Ooh, I have thing for Helen Mirren too. Good stuff. I will have to check out the Queen now.

Anonymous said...

i haven't seen the film, but i will.

thanks back. just today, for example, i've got to thank you for mentioning crying in the middle of an re i'm not the only one?

i like your resolution. i tend to agree with what you've written about the gift of blogs...what an awesome privilege...

(blush) does it feel like my nose is in your butt?! that is so not me! (just ask ms. c of


Anonymous said...

All I can say is ... Quite.

(And I wonder if the queen has ever said "by fuck" in one of her private moments.)

Seriously, what a beautiful, thoughtful post. I've wanted to see the movie, and now, even more so. And what you said about our blog world was rather appropos, especially in light of a comment I received on mine a few weeks ago from a complete stranger who claimed to "care" about me and my son enough to tell me I was a selfish person for choosing to put him in daycare. Clearly, a blog cannot take the place of the nuances of really knowing someone, yet we put ourselves out there anyway and do our best to reveal our humanness. But I digress ... and am probably sounding a bit brown-nosey myself. :)

Have a happy new year, and keep up the great work!

Anonymous said...

Hi there! I'm one of those who occassionally leaves a snarky comment on your blog but I want you to know this: I think you and what you are doing is wonderful!!!! I love your blog and I've been reading it every day for weeks! It's been keeping me sane during this difficult ttc time. And on that note, I just got a bfp five minutes ago!!!! So excited for 2007!

TeamWinks said...

Add that one to my B.lockbuster Que. Happy New Year to you too, and we all look forward to hearing more of what you have to say.

Some people have blogs that friends and family don't read, and that is certainly a priviledge. I guess this means we get to know them in ways even their Aunt Suzy and best friend Jim do.

Anonymous said...

Thanks for stopping by my Sunflower blog and supporting me!
Welcome back anytime.

Happy Healthy New Year!

I will Exercise for Comments!

Anonymous said...

Amen, and pass the reserved judgement. To that I'd like to add that I'll be striving for humility as well this coming year. Until you've walked a mile in someone else's shoes...well, you know the rest.

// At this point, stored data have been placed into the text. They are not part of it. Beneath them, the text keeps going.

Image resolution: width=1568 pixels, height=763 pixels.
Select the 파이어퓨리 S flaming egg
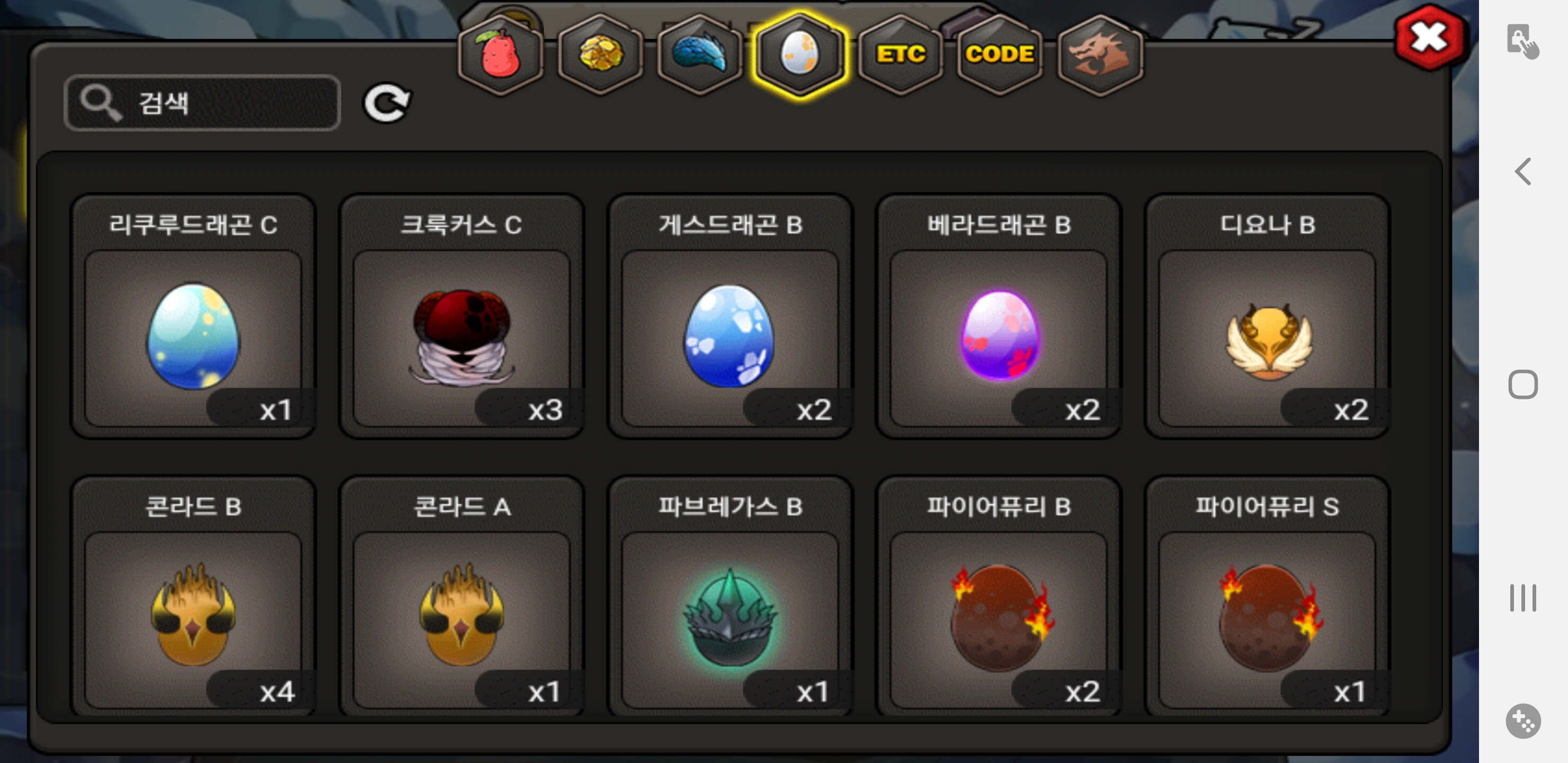point(1267,597)
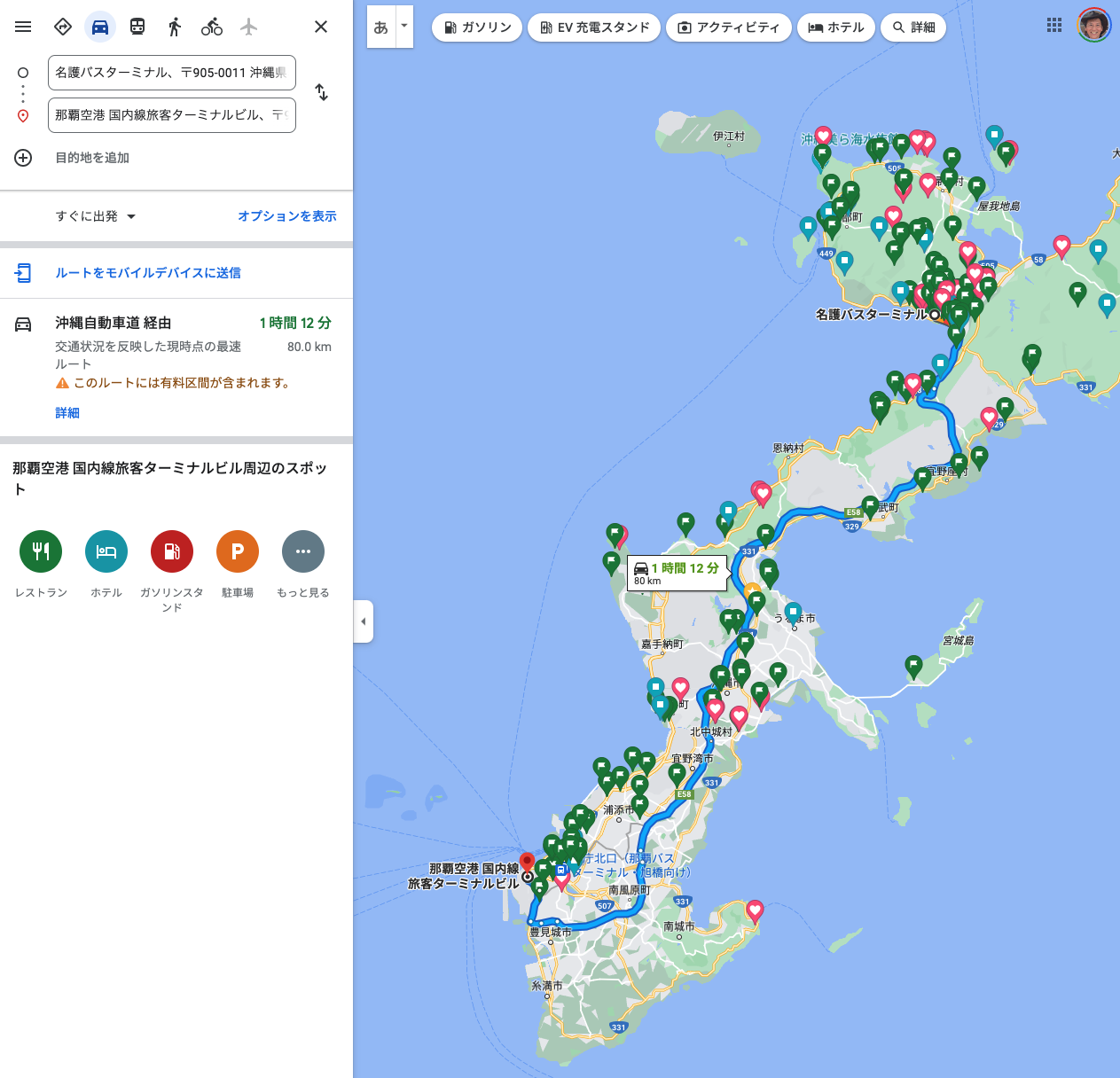Expand すぐに出発 departure time dropdown
This screenshot has height=1078, width=1120.
pyautogui.click(x=96, y=216)
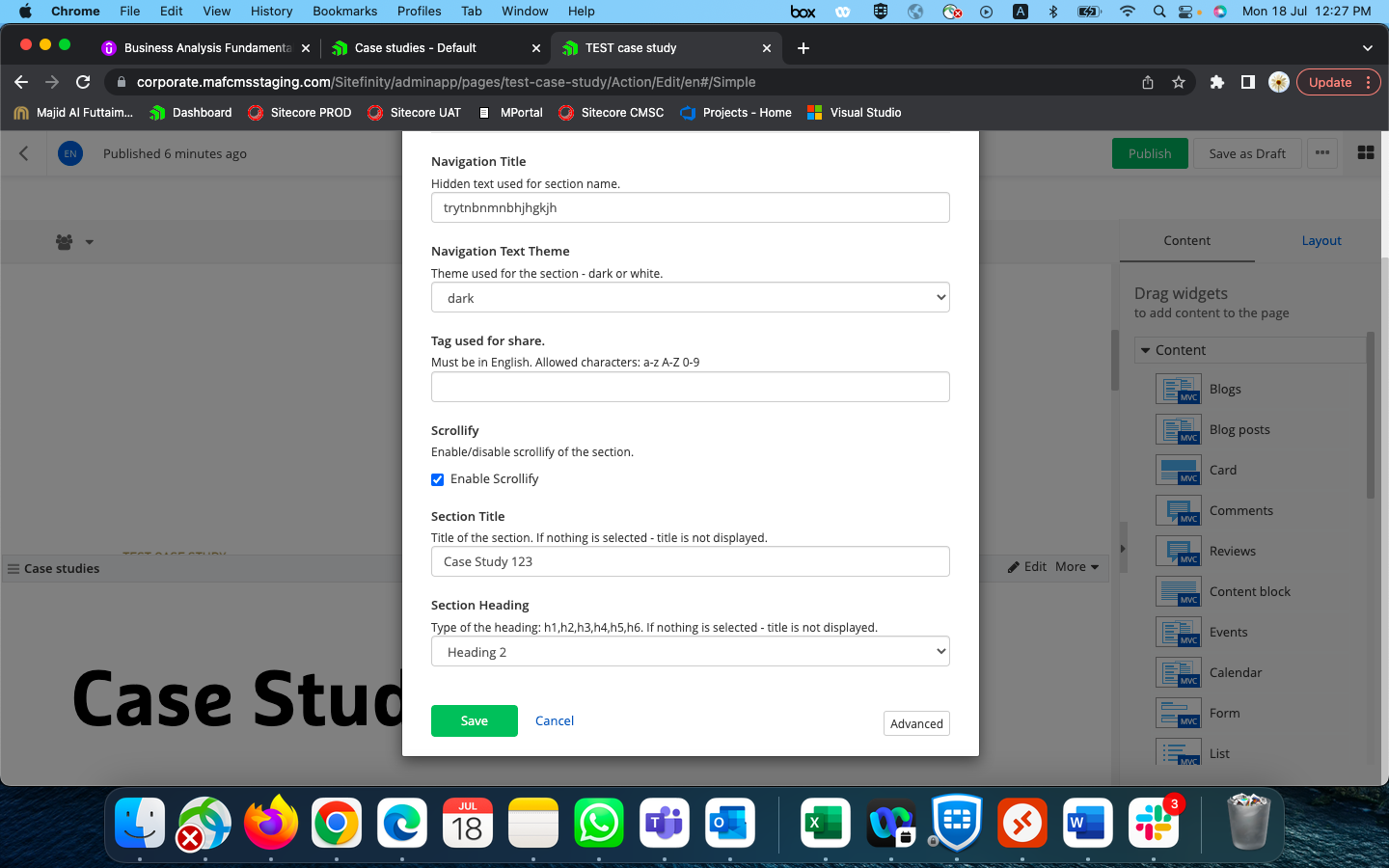The width and height of the screenshot is (1389, 868).
Task: Click the Tag used for share field
Action: [x=690, y=388]
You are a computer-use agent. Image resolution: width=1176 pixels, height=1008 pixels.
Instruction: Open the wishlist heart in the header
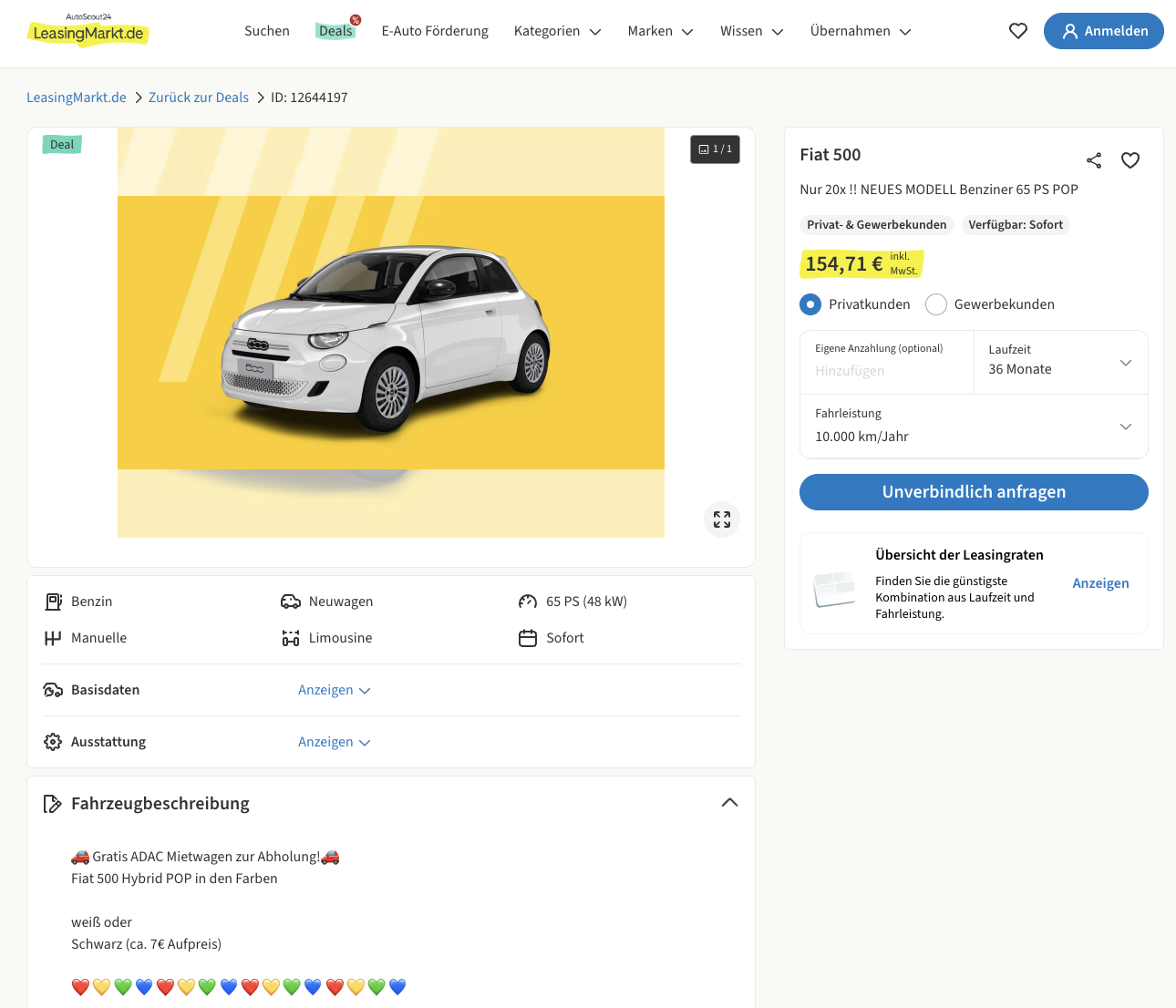point(1018,31)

And thanks for visiting my homely little blog and adding me to your SI blogroll. Much obliged.

Happy and Blessed New Year to everyone!

Anonymous said...

Happy New Year!

What a great post. I've always felt a bit sorry for the English royal family. I can't imagine living under a distorted microscope like that. The film sounds wonderful.

I love your resolution. If there's one thing I've learned from IF, it's that you can't really imagine what something will feel like until you experience it yourself, so judging others is just ridiculous.

Anonymous said...

I loved The Queen too! Actually saw it twice. The subtle portrayal of the tiny emotional waves she had was amazing. I love characters who are true to themselves and who are neither good nor bad.

Great post! By the way, I came out of the closet with my IF this holiday to my two best friends and now even on my blog today. It felt like the right time.

Happy New Years!

Anonymous said...

Happy New Year! I want to thank you also. Your blog was sort of the inspiration for me starting mine. I had been reading them, but hadn't acted until I started reading yours. So, thank you dear Queen for helping me get my voice out there!

onelongyarn said...

Hey Mel! LTNS & Happy 2007! I’m just reading back to catch up on your posts from the last few weeks, and had to say that I was really touched by this post. So gracefully written. I thank you for this blog. I have enjoyed getting to know you here, and have been so grateful to “meet” so many others through the links you list.

Your pomegranate piece, read by a friend of mine, was the one that brought me here. The concept has been adopted by a small group of my friends, and when I got home from a recent trip, I received a whole box full of pomegranate products. It was such a tender, life-affirming gesture. I just wanted you to know that the ripples of your blog extend far out into the world, bringing light and joy to the hearts of women and men who have been touched by the pain of infertility.